Ganz ähnlich geht es dem neuen Personaldezernenten Christian Kromberg, dessen siebenjähriger Sohn Simon in der fünften Jahreszeit das Regiment übernommen hat. Der Spross hat für jeden Tag ein anderes Kostüm, schleift seine Eltern am Samstag mit zu den Kölner Veedelszügen am Sonntag nach Werden und am Montag nach Rüttenscheid. „Ich bin da aber eher Voyeur und schaue mir das alles unverkleidet an“, sagt Kromberg.
Sturm auf das Rathaus
„Ohne Verkleidung geht gar nicht“
Der größte Karnevalsmuffel lässt sich im Baudezernat ausfindig machen: Simone Raskob ist zwar ein sehr fröhlicher Mensch, wie sie betont. Frohsinn auf Knopfdruck sei aber nicht so ihr Ding. Deswegen ist sie auch ganz froh, dass sie dem Trubel am Rosenmontag im Thalys nach Brüssel entfliehen kann. Dort trifft sie sich mit Amtskollegen aus dem Ruhrgebiet in Sachen grüne Hauptstadt mit Karl Friedrich Falkenberg, dem Umwelt-Generaldirektor der EU. Vielleicht kein allzu schlechtes Karnevals-Exil - viel zu lachen gibt es in Brüssel zurzeit ja nicht. Wenngleich sich Griechenland hervorragend als Steilvorlage für Büttenreden im Sitzungskarneval nutzen lässt.

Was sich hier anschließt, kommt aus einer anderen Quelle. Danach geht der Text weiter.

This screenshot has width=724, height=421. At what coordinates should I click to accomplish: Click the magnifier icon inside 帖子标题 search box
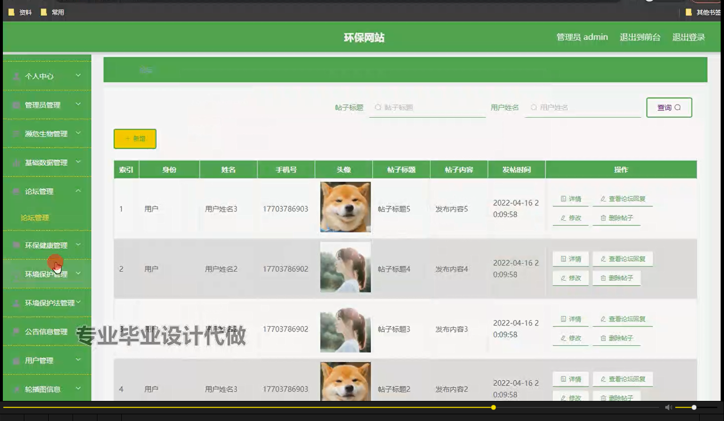click(378, 107)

Eben jenen besucht Kämmerer Lars-Martin Klieve gerne, war vor Kurzem im Kölner Gürzenich und gestern noch in der Grugahalle. „Essen hat einen sehr persönlichen und liebevollen Karneval“, sagt Klieve, der Ehrensenator des Essener Karnevalsvereins ist. Neben seiner Lebensgefährtin Andrea Päffgen, die als Kölnerin seit Geburt das Karnevalsgen in sich trägt, habe ihn vor allem seine Zeit als Beigeordneter im niederrheinischen Hürth geprägt, sagt Klieve. „Ohne Verkleidung geht gar nicht“. Was genau er in diesem Jahr darstellt, weiß er dabei nicht genau. „Irgendetwas historisches“, meint Klieve, der am Rosenmontag auf der Tribüne Platz nehmen darf.

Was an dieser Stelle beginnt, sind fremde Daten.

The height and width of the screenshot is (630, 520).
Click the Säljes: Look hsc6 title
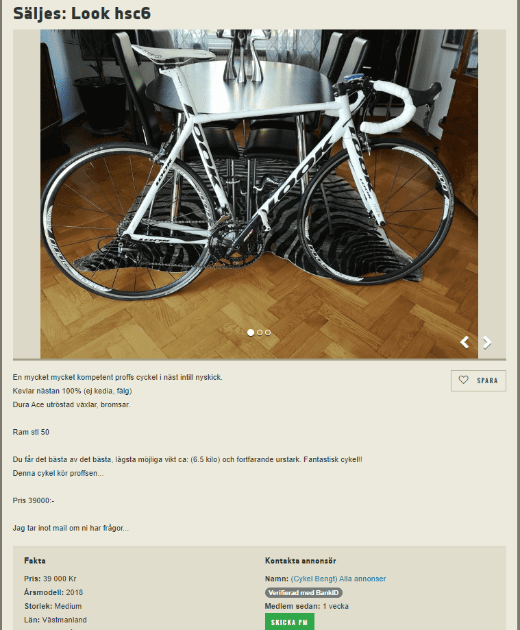[x=82, y=13]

Vom Wagen der GKG Fidelitas aus wird der „Oberjeck des Rathauses“, wie er sich selbst nennt, das Treiben dann beobachten. Oberbürgermeister Reinhard Paß ist vor allem durch sein Amt richtig jeck geworden, immerhin ist er Ehrensenator in mehreren Karnevalsvereinen. Mit Kostümen hat er aber so seine Schwierigkeiten. „Ich habe mich schon als Kind nie gerne verkleidet“, verrät Paß und ergänz: „Vielleicht ist es mir einfach zuwider, nicht mein wahres Gesicht zu zeigen.“ Sein Job ist für sich allein ja auch schon Rolle genug. Helau!